A fourth aspect of the disclosure is an embodiment of the first aspect. In the fourth aspect, a dimension of the expansion portion in the foot width direction is a length of 10 mm or more.
According to the fourth aspect of the disclosure, a dimension of the expansion portion in the foot width direction is a length of 10 mm or more. Thus, owing to the expansion portion, the edge portion on the lateral side of the ground contact surface of the sole is positioned farther laterally than the portion of the sole corresponding to the ball of the little toe (the lateral side of the forefoot) of the wearer's foot. It is thus possible to reduce excessive tilting of the wearer's foot toward the lateral side when the wearer performs side stepping. Further, at least the ball of the little toe of the wearer's foot can be appropriately supported by the expansion portion when the wearer performs side stepping. Thus, according to the fourth aspect of the disclosure, the wearer's foot can be stabilized when the wearer makes a turning movement such as side stepping during indoor sports.
A fifth aspect of the disclosure is an embodiment of the first aspect. In the fifth aspect, a height of the roll-up portion in an upper-lower direction at a position corresponding to part of the midsole corresponding to a lateral side of a metatarsophalangeal joint of the wearer's foot is equal to or greater than half a distance between a lower surface of the outsole and an upper surface of the midsole.
According to the fifth aspect of the disclosure, the height of the roll-up portion in the upper-lower direction is equal to or greater than half the distance between the lower surface of the outsole and the upper surface of the midsole.

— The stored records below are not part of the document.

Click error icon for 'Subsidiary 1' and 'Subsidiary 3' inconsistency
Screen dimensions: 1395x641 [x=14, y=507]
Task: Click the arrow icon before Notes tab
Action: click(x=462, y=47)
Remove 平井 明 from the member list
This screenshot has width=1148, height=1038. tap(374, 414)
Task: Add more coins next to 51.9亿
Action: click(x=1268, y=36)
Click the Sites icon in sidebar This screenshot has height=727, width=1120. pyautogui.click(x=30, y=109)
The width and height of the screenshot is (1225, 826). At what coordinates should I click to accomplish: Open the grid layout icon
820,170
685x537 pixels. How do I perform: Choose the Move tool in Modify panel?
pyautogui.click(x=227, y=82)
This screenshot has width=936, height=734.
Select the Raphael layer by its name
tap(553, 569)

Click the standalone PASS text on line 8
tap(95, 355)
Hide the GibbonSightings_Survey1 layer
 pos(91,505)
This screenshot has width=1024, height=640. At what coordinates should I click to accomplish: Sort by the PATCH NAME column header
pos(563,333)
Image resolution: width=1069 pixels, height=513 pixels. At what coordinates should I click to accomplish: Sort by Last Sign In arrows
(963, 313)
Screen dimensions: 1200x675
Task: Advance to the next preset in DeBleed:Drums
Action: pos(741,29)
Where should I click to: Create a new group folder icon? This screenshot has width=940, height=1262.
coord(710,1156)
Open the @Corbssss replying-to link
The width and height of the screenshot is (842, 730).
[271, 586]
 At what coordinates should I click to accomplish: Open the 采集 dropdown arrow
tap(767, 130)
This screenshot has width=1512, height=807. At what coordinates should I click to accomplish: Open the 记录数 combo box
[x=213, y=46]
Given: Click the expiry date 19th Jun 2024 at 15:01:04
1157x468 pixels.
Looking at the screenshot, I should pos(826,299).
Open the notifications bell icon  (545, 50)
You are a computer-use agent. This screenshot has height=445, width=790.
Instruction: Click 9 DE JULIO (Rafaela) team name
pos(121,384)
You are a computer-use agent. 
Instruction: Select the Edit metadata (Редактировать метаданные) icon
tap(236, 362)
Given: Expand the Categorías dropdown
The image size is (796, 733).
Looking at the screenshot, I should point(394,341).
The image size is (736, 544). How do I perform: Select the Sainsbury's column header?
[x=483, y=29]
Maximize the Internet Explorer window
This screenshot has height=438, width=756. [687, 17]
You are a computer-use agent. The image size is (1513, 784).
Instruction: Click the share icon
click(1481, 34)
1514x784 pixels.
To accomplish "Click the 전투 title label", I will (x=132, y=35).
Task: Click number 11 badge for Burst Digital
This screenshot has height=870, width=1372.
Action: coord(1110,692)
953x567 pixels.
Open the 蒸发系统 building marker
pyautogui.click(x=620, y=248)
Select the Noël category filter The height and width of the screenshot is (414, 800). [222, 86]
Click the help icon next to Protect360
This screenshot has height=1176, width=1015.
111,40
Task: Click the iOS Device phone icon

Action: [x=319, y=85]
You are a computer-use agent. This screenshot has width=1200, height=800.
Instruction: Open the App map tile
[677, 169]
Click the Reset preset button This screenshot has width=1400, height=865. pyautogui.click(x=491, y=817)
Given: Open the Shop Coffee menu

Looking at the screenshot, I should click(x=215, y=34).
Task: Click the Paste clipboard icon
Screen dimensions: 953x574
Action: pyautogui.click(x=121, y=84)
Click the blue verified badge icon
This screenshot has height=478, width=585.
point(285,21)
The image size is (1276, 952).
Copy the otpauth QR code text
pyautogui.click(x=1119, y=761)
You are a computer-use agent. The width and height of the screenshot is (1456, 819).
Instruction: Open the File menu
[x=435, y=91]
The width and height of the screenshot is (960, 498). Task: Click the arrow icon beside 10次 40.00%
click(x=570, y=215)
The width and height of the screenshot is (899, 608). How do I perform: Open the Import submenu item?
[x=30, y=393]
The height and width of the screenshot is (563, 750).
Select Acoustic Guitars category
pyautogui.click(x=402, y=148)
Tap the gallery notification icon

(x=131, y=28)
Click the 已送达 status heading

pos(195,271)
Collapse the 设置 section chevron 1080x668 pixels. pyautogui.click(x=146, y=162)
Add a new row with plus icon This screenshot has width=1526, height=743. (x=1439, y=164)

Thus, the roll-up portion of the outsole can support the midsole and reduce deformation of the midsole. As a result, it is possible to reduce excessive tilting of the wearer's foot toward the lateral side when the wearer performs side stepping. Further, at least the ball of the little toe of the wearer's foot can be appropriately supported by the expansion portion when the wearer performs side stepping. Thus, according to the fifth aspect of the disclosure, the wearer's foot can be stabilized when the wearer makes a turning movement such as side stepping during indoor sports.
A sixth aspect of the disclosure is an embodiment of the first aspect. In the sixth aspect, a height of the roll-up portion in an upper-lower direction at a position corresponding to part of the midsole corresponding to a lateral side of a metatarsophalangeal joint of the wearer's foot is 12 mm or more.
According to the sixth aspect of the disclosure, the height of the roll-up portion in the upper-lower direction is 12 mm or more. Thus, the roll-up portion of the outsole can support the midsole and reduce deformation of the midsole. As a result, it is possible to reduce excessive tilting of the wearer's foot toward the lateral side when the wearer performs side stepping. Further, at least the ball of the little toe of the wearer's foot can be appropriately supported by the expansion portion when the wearer performs side stepping. Thus, according to the sixth aspect of the disclosure, the wearer's foot can be stabilized when the wearer makes a turning movement such as side stepping during indoor sports.
A seventh aspect of the disclosure is an embodiment of the first aspect. In the seventh aspect, a thickness of at least part of a region of the midsole corresponding to a wearer's toe is greater than a thickness of a region of the midsole corresponding to a wearer's metatarsophalangeal joint.
Indoor sports frequently involve not only a turning movement such as side stepping but also a jumping movement in the vertical direction (upward) with a runup. A jumping movement with a runup, in a case of a jump with both feet, is a movement of jumping upward by converting a horizontal force from the runup to an upward force by pushing against the floor by applying weight to the ball of the big toe (inner side of the forefoot) of one foot and to the forefoot F of the other foot, from the ball of the big toe to the ball of the little toe B (outer side of the forefoot) and the toe.
When the ball of the little toe and the toe of the wearer's foot are pushed against the floor during a jump with a runup, the weight shift from the medial side toward the lateral side and the toe occurs at a peripheral edge portion of the midsole corresponding to the lateral side portion of the forefoot of the wearer. This weight shift causes a relatively large compressive load (load acting in the compression direction) applied to the peripheral edge portion of the midsole corresponding to the lateral side of the wearer's forefoot.
According to the seventh aspect of the disclosure, the thickness of at least part of a region of the midsole corresponding to the wearer's toe is greater than the thickness of a region of the midsole corresponding to the wearer's metatarsophalangeal joint. Thus, excessive sinking of the midsole can be reduced even when a relatively large compressive load is applied to the peripheral edge portion of the midsole corresponding to the lateral side of the wearer's forefoot due to the weight shift during a jump with a runup. Thus, according to the seventh aspect of the disclosure, the wearer's foot can be further stabilized during indoor sports.
As can be seen from the foregoing description, it is possible to stabilize the foot of the wearer performing a turning movement.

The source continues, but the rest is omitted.